TO DO: Retype the records word for word, beginning with their first line and stopping after the line that contains "What do you see at coordinates (840, 1577)".

*** SUPPLIED INFORMATION

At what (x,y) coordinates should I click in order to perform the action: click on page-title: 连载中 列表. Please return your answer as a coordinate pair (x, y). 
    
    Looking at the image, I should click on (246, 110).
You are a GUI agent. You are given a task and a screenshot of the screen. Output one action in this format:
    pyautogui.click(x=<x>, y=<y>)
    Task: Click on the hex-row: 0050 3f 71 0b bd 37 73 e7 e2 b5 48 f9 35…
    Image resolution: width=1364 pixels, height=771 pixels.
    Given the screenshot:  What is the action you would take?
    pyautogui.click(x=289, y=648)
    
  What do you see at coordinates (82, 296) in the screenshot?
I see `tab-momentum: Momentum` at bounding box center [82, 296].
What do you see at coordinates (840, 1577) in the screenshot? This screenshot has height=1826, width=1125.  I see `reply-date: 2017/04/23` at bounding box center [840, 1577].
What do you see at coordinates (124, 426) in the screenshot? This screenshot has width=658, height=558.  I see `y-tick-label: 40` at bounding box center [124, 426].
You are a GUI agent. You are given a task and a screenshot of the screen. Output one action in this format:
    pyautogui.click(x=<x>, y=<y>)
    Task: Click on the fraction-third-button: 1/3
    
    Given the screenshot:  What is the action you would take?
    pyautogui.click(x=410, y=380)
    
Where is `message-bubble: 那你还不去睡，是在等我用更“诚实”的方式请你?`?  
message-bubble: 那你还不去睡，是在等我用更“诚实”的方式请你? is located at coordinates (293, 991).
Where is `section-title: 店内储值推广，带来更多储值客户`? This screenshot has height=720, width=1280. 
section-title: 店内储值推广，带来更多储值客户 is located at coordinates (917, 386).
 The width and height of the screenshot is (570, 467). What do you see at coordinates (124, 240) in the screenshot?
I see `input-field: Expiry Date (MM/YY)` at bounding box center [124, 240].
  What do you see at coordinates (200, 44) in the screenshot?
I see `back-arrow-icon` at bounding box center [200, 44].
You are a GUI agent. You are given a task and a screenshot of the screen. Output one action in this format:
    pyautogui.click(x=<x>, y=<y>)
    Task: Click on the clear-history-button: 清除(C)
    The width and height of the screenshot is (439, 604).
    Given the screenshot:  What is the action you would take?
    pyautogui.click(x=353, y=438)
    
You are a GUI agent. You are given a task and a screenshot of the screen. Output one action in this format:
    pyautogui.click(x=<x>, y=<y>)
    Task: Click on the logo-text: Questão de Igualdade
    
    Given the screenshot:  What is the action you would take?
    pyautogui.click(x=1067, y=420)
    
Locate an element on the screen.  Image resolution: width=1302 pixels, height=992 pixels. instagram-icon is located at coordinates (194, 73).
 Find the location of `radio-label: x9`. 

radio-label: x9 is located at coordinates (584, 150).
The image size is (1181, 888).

******

EXERCISE RESULT:
At what (x,y) coordinates should I click in order to perform the action: click on page-title: 连载中 列表. Please return your answer as a coordinate pair (x, y). 
    
    Looking at the image, I should click on (246, 110).
You are a GUI agent. You are given a task and a screenshot of the screen. Output one action in this format:
    pyautogui.click(x=<x>, y=<y>)
    Task: Click on the hex-row: 0050 3f 71 0b bd 37 73 e7 e2 b5 48 f9 35…
    Image resolution: width=1364 pixels, height=771 pixels.
    Given the screenshot:  What is the action you would take?
    pyautogui.click(x=289, y=648)
    
  What do you see at coordinates (82, 296) in the screenshot?
I see `tab-momentum: Momentum` at bounding box center [82, 296].
What do you see at coordinates (840, 1577) in the screenshot? This screenshot has height=1826, width=1125.  I see `reply-date: 2017/04/23` at bounding box center [840, 1577].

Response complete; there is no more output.